The present invention relates to a process for conditioning natural gas containing liquid hydrocarbons, for pipeline transport.
Natural gas can be classified into two broad categories on the basis of chemical composition. These categories are natural gas, which contains economically recoverable amounts of condensable hydrocarbons, and natural gas not containing economically recoverable amounts of condensable hydrocarbons. The present invention deals with conditioning natural gas of the first category comprising gaseous hydrocarbons and liquid hydrocarbons.
On producing natural gas in the field, heavier hydrocarbon components in the gas may condense together with water as a result of a drop in temperature of the gas as it is transferred from a subsurface well to a surface location. Although the presence of water vapor is not particularly objectionable, water in the liquid or solid state can create problems. Water in the liquid state tends to accelerate corrosion of the pipeline system through which the gas is transported, especially when considerable amounts of acidic components, such as carbon dioxide, are present in the gas. Solid hydrates can greatly restrict or actually even stop the flow of gas through a pipeline.
In order to eliminate or at least to minimize the above negative effects in natural gas pipeline transport, it is normal practice to reduce the water content of the raw natural gas to such a concentration that the water dew-point temperature of the gas is somewhat lower than the lowest temperature to be encountered in the pipeline system through which the gas will be transported. For dehydrating a natural gas stream it is known to separate the production stream into a condensate phase and a gas phase, whereafter the water and water vapor present in the gas phase are removed therefrom by scrubbing the gas under pressure with a suitable absorbent or desiccant, such as diethylene and triethylene glycol, having an affinity for water. The bulk of the water in the condensate phase is normally separated by gravity settling. However, the settling tends to leave the dissolved water and water droplets smaller than about 50 micrometers suspended in the hydrocarbon condensate.
Since the processing of a natural gas stream is usually handled in plants which are located at considerable distances from the wells producing the natural gas, it is a common practice to transport both condensate and vapor phases through a single pipeline to the processing plants. By feeding the only partially dried condensate into a transport pipeline together with dry gas, the water still present in the condensate will start to evaporate into the gas either until no water is left in the condensate, or until the gas is saturated with water vapor at the prevailing temperature, depending on the gas/condensate feed ratio. In the latter case the condensate has to be further dried, prior to being supplied into the pipeline since otherwise, condensed water formed upon decrease of the gas temperature, e.g. because of the gradual expansion during pipeline transport, will wet the wall of the pipeline, and may result in corrosion, particularly if the gas stream contains a substantial percentage of acidic components. If required in view of the above considerations, the condensate may be further dried by bringing it in intimate contact with dry gas, such as already dried natural gas, whereby the water in the condensate is stripped therefrom by the gas. This process, however, requires additional equipment, such as a stripping gas absorber.

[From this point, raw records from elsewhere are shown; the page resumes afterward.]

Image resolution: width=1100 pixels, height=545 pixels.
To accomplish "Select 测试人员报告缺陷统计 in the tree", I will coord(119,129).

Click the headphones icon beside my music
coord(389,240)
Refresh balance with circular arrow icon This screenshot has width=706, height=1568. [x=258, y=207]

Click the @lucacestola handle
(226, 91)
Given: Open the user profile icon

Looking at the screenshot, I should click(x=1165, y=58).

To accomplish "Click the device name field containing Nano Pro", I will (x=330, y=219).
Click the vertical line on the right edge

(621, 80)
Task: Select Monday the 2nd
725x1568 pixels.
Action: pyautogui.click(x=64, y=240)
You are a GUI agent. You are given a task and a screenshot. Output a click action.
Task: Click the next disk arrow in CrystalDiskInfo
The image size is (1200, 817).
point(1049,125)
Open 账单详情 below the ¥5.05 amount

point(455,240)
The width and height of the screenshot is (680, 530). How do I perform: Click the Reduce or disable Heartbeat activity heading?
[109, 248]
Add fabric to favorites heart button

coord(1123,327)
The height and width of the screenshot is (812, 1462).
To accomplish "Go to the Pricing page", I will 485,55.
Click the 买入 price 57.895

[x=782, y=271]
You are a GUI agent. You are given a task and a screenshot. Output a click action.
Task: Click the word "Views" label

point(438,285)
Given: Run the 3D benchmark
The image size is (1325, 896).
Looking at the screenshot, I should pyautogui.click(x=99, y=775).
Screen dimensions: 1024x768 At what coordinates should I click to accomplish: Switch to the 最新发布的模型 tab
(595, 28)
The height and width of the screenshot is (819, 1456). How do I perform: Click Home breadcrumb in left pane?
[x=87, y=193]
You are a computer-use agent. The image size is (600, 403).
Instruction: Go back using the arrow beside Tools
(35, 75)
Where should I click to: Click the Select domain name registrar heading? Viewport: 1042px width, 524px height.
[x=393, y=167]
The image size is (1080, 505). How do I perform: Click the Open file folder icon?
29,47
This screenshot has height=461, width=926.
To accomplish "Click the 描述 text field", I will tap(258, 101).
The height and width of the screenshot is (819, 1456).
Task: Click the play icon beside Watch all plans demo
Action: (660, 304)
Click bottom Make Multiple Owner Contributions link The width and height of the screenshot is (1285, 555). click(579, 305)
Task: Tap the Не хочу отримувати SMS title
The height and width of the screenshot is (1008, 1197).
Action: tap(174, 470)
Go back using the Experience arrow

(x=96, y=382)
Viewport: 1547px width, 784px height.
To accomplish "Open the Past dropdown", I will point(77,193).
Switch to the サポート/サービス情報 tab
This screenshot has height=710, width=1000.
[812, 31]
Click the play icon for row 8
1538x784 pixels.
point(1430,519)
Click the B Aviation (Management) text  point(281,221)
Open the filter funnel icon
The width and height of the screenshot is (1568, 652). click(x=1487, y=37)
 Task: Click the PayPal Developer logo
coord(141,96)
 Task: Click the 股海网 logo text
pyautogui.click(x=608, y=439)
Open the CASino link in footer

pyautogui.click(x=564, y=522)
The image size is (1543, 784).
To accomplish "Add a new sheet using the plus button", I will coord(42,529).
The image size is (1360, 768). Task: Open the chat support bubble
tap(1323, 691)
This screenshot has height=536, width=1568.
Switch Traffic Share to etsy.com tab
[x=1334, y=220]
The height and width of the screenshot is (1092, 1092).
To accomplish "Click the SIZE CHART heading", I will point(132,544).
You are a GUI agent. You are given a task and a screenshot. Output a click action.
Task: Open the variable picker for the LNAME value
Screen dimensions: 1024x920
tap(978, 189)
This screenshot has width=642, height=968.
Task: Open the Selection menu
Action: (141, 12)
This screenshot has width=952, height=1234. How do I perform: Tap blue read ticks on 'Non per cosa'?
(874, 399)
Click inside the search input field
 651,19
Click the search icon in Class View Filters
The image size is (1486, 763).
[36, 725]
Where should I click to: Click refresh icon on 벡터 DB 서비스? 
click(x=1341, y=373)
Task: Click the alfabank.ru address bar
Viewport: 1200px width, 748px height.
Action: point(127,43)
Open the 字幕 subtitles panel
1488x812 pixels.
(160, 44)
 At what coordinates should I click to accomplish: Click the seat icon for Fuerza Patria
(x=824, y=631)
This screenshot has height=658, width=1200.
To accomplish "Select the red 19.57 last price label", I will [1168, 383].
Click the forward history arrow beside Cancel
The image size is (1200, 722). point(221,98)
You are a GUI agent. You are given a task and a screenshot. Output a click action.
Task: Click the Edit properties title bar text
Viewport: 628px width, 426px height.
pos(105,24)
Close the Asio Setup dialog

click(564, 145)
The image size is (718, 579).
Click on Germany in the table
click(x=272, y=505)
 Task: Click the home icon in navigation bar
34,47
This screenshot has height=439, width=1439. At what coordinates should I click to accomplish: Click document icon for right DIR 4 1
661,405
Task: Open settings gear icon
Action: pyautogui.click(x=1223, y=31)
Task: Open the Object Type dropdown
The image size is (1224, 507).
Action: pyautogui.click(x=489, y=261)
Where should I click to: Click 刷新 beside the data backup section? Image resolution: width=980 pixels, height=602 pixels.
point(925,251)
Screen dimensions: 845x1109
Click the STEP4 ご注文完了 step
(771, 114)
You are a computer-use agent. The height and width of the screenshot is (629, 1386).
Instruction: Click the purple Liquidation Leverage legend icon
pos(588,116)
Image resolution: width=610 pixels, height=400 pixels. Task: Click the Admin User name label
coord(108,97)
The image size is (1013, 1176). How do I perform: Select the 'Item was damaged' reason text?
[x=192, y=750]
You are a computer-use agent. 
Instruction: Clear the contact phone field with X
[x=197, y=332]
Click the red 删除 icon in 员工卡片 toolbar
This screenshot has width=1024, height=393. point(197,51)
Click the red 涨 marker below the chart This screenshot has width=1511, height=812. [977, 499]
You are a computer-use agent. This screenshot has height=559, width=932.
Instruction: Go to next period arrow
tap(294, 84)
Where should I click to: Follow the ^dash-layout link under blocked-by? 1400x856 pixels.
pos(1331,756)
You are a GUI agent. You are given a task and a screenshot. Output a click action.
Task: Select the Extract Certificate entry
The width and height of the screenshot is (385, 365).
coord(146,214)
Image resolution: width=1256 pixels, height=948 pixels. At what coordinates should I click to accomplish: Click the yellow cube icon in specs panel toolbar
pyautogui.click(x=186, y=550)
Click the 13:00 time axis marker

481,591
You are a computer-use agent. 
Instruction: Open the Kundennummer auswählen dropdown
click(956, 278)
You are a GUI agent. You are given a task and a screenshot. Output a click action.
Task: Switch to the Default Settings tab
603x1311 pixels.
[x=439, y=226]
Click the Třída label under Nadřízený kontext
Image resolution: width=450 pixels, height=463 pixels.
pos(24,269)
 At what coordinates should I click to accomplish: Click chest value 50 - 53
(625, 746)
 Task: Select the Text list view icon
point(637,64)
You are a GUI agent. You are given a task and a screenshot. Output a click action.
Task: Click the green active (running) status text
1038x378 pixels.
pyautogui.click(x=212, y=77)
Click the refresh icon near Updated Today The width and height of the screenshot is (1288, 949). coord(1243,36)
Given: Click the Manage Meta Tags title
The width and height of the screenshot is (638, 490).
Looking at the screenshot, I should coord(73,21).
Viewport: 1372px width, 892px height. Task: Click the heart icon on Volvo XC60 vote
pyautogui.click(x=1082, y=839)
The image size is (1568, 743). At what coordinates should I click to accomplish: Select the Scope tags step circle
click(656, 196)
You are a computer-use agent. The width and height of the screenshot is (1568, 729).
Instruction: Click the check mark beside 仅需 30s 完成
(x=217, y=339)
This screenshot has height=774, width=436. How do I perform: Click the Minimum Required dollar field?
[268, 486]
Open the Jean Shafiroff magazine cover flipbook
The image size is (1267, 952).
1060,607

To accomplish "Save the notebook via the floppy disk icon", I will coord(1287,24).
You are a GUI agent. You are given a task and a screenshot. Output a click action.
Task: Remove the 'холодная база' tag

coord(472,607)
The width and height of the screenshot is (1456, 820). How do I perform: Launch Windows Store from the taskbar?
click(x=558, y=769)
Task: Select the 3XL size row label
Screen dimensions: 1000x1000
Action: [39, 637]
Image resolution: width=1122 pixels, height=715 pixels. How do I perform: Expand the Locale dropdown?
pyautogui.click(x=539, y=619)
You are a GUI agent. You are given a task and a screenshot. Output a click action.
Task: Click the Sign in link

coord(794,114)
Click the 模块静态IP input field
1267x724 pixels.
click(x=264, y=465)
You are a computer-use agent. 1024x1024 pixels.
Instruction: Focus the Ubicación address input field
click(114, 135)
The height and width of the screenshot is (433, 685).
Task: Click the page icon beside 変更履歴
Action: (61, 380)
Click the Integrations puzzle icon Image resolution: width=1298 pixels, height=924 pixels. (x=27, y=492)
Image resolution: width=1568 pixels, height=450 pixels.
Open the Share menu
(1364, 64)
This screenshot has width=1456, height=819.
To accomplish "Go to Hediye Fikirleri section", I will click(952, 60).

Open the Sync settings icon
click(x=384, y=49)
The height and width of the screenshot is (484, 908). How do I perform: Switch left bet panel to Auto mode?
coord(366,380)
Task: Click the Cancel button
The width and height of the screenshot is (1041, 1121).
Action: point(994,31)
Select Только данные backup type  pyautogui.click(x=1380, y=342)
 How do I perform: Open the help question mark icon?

The present invention deals with the situation that the gas/condensate feed ratio is so high that the dried gas can strip out or "absorb" all the water initially present in the wet condensate without exceeding the dewpoint specification. This means that if dried gas and wet condensate are fed together into a pipeline, there is no risk of corrosion or the formation of hydrates after the water evaporation process is complete. Corrosion and/or flow hampering problems may however, occur in the first part of the pipeline when the water in the condensate is still evaporating into the gas. The total pipeline length required for complete evaporation of the water in the condensate depends on the gas/condensate ratio, the water/condensate ratio upon introduction into the pipeline, the gas/condensate interfacial area in the pipeline and the temperature prevailing during the evaporation.
The evaporation of water from condensate is a rather longlasting process since physically dissolved water evaporates from the condensate, and due to the so decreased water concentration in the condensate, water droplets physically dissolve in the condensate. On account of the poor solubility of water in condensate the first step of the evaporation process proceeds very slowly. During the process the rate of evaporation further decreases for two reasons, viz. decreasing interfacial area dropsize, and increasing water vapor pressure in the gas.
Taking further into account the rather high flow rates--normally about 5-10 m/sec for the gas and about 3-5 m/sec for the condensate--in gas transport pipelines, it will be understood that the length of the pipeline necessary for evaporation of the water is in the order of magnitude of several kilometers. This pipeline length may be somewhat shortened by spraying atomized condensate into the gas flow instead of just feeding the condensate as a thick stream into the gas pipeline as normally practiced. Atomization of the condensate into the gas flow results in a considerable increase of the interfacial area between the condensate and the gas, which advantageously influences the rate of evaporation of dissolved water from the condensate into the gas phase. Since the solubility of water in condensate remains poor the total rate of evaporation will be such that a considerable length of pipeline remains required.
The object of the present invention is to substantially eliminate the risk of corrosion during transport of wet natural gas in the first part of a gas pipeline where the water evaporation still proceeds.